**EXERCISE AIM**:
In the text about building a house in Haiti, what did the volunteer group lease that it has to leave by the end of March?

**DOCUMENT TEXT**:
We've all followed the building of Robert's beautiful house using skilled tradesmen and built to a high level of building codes.

Well, building a house in Haiti has a few differences. I'm involved in building the house because I am a volunteer with a Canadian group that drills wells to provide fresh and safe drinking water to the majority of Hatians that often are drinking unsafe and polluted water.

We train Haitian crews to drill wells and install pumps but Canadian volunteers are still required to travel to Haiti and oversee such things as administration and the overhaul and repair of equipment.

We have leased an old rat infested farmhouse but have to be out by the end of March. Fortunately it withstood Saturday night's 5.9 earthquake without falling down. We have constructed a house of our own on several acres that we own. It is a walled compound, a bit of an understatement, at places it's 15' high. This is an all in one compound and also houses our stores and maintenance shop.

**SOURCE DATA**:
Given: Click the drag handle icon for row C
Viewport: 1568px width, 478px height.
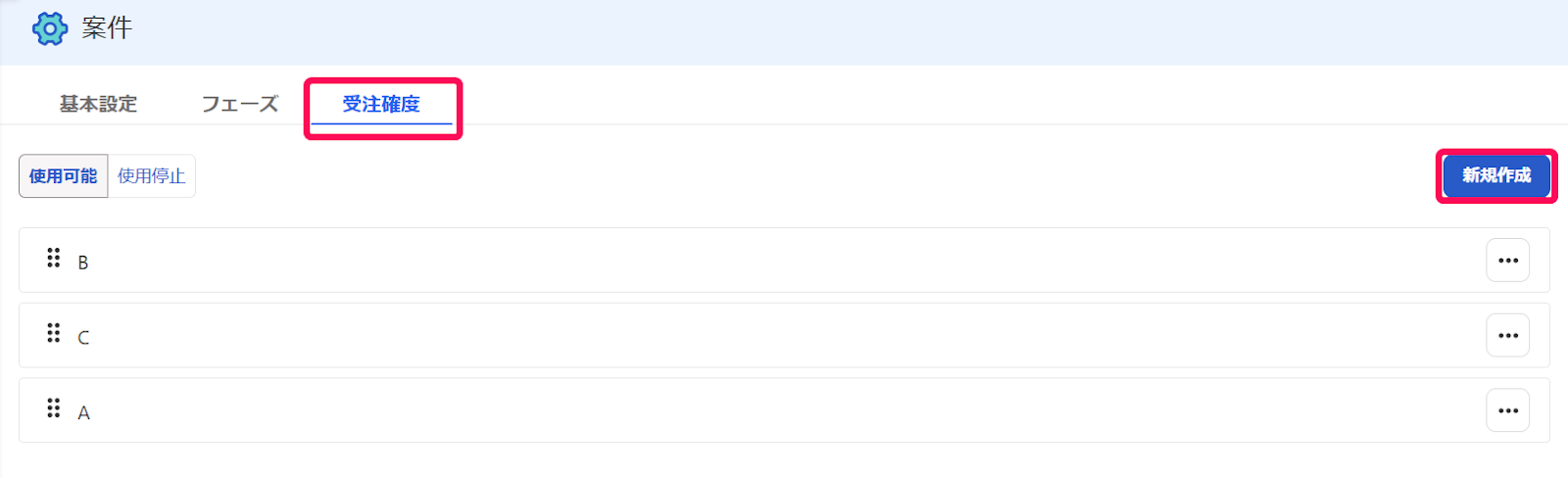Looking at the screenshot, I should coord(54,333).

**SOLUTION TO THE EXERCISE**:
An old rat-infested farmhouse.